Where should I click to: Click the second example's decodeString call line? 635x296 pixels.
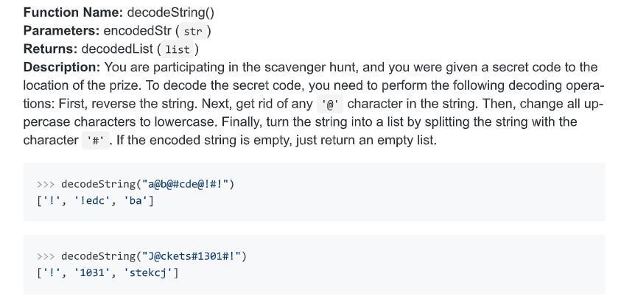click(141, 256)
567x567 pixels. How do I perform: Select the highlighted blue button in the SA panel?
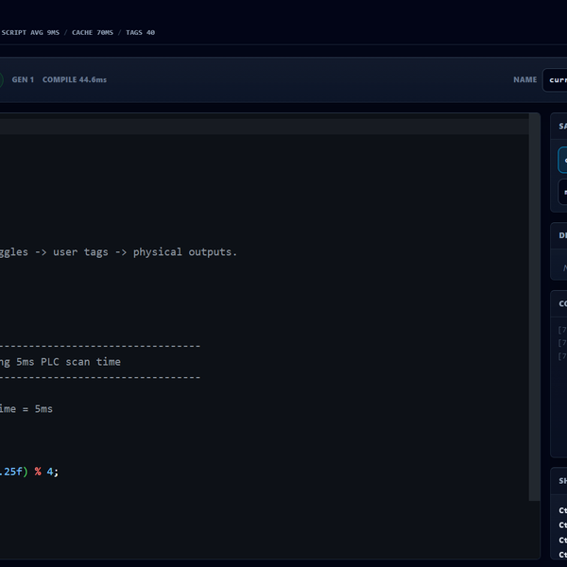click(562, 161)
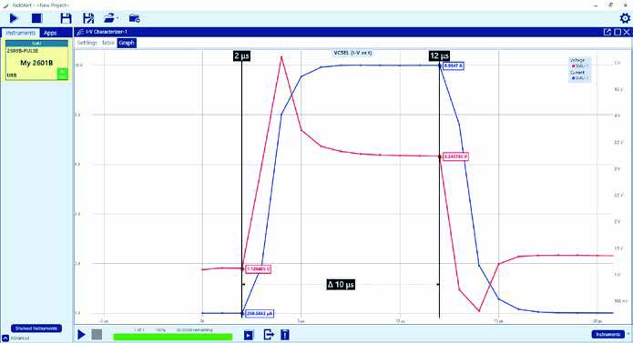Viewport: 633px width, 343px height.
Task: Pop out the I-V Characterizer window
Action: coord(607,32)
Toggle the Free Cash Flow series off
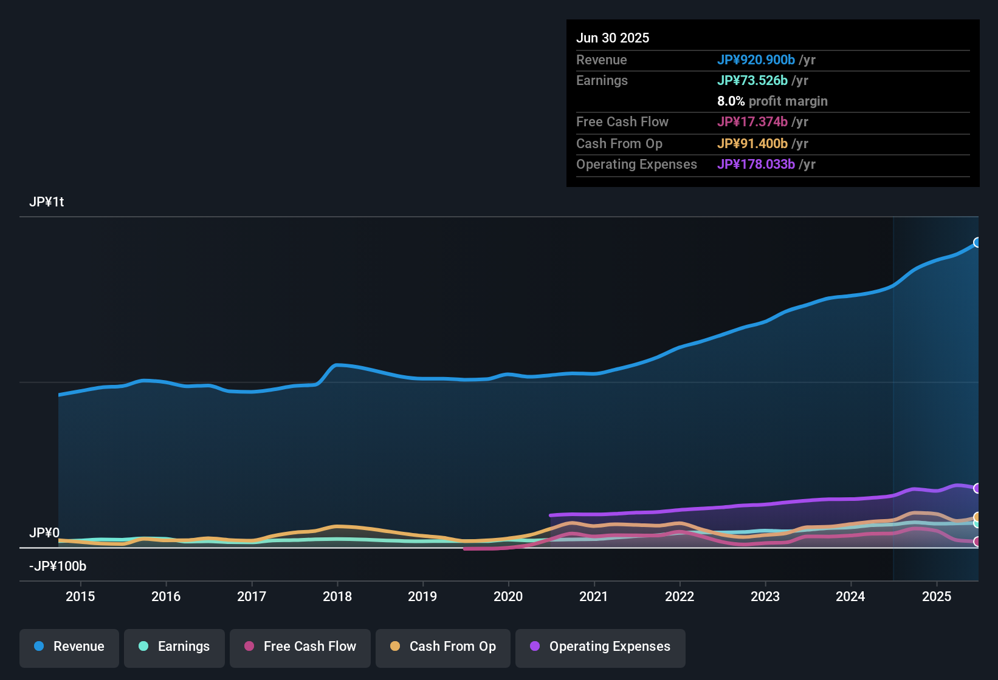The image size is (998, 680). (300, 647)
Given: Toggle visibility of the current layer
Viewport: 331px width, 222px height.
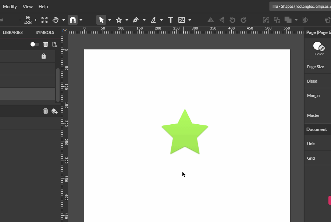Looking at the screenshot, I should point(34,44).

★ ★ ★ ★ ★ ★ ★

## Work to complete
Rewrite all the items above with "Toggle" changed to "Switch" everywhere and nothing else altered. Leave out the pictures.

## Solution to this exercise
Where should I click to: Click the second example's decodeString call line? 635x296 pixels.
click(141, 256)
567x567 pixels. How do I perform: Select the highlighted blue button in the SA panel?
click(562, 161)
Viewport: 633px width, 343px height.
Task: Pop out the I-V Characterizer window
Action: coord(607,32)
Switch the Free Cash Flow series off
The image size is (998, 680). (300, 647)
Given: Switch visibility of the current layer
Viewport: 331px width, 222px height.
Looking at the screenshot, I should point(34,44).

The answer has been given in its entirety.